Provided information:
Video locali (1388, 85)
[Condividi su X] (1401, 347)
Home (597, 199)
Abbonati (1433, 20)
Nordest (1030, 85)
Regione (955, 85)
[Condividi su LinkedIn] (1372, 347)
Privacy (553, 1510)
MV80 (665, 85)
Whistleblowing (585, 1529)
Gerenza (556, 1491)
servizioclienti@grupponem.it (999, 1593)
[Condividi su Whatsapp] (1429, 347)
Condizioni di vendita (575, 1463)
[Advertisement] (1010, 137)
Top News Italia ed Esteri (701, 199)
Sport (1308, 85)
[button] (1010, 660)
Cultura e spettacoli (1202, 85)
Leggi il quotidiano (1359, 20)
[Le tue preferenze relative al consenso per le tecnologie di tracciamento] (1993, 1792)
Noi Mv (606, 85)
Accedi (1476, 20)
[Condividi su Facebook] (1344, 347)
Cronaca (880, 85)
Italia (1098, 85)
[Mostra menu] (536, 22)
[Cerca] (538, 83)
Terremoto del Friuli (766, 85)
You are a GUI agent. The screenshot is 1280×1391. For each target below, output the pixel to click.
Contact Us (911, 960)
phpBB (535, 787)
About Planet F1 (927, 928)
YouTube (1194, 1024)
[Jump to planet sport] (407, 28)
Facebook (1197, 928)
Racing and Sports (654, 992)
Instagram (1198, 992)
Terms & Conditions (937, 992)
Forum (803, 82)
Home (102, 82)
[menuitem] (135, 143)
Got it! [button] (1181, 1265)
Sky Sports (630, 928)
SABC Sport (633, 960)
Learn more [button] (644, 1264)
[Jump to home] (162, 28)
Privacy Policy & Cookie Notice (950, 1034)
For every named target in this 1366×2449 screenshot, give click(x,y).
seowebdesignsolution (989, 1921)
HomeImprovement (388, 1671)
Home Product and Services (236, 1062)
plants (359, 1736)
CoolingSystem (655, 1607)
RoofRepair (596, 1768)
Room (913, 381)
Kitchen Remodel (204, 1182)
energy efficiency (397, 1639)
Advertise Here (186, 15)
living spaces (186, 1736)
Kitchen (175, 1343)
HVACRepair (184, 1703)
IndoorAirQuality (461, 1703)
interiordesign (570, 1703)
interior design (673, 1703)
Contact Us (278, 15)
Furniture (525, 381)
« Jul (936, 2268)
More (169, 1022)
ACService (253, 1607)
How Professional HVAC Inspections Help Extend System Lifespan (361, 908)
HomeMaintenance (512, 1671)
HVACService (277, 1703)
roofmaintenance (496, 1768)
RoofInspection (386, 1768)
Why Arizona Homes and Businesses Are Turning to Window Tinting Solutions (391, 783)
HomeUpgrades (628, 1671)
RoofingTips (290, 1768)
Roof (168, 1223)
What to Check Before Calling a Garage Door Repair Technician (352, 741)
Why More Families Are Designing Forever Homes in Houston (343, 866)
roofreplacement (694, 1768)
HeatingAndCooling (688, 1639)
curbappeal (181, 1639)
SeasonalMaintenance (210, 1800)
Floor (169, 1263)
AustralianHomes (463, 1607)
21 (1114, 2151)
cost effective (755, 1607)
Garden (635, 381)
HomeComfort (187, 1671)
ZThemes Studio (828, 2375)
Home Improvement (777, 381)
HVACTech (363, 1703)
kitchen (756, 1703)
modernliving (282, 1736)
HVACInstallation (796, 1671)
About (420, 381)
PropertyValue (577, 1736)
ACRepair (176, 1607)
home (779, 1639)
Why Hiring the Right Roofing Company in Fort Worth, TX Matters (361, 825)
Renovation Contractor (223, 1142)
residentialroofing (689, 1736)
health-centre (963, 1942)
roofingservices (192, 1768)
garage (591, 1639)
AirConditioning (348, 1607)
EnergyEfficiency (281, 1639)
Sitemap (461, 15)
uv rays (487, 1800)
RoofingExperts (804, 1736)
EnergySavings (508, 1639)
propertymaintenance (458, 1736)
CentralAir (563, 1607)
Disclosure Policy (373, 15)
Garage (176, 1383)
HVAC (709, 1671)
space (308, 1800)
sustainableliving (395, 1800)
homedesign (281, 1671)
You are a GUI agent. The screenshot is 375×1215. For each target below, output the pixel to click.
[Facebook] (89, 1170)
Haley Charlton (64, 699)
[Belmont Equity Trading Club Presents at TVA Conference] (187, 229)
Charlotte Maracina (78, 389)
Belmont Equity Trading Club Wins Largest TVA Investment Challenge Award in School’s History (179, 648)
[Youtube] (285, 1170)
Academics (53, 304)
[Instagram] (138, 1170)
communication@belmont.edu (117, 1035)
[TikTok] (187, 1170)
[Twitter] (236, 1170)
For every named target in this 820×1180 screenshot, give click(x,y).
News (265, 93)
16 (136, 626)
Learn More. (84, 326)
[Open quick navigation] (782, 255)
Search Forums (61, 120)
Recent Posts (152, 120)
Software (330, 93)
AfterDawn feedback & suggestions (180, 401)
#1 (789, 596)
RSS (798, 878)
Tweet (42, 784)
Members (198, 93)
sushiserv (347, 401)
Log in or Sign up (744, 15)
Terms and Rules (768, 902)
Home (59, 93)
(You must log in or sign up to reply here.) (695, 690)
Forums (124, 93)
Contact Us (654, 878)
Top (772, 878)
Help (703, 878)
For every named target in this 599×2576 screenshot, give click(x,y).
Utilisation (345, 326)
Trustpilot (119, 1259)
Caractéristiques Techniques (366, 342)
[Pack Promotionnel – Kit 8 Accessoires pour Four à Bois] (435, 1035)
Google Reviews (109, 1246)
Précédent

Your assignment:
Quote every line from the beginning of the entries up to and including the line that contains "Condizioni di vendita (575, 1463)".

Solution for this problem:
Video locali (1388, 85)
[Condividi su X] (1401, 347)
Home (597, 199)
Abbonati (1433, 20)
Nordest (1030, 85)
Regione (955, 85)
[Condividi su LinkedIn] (1372, 347)
Privacy (553, 1510)
MV80 (665, 85)
Whistleblowing (585, 1529)
Gerenza (556, 1491)
servizioclienti@grupponem.it (999, 1593)
[Condividi su Whatsapp] (1429, 347)
Condizioni di vendita (575, 1463)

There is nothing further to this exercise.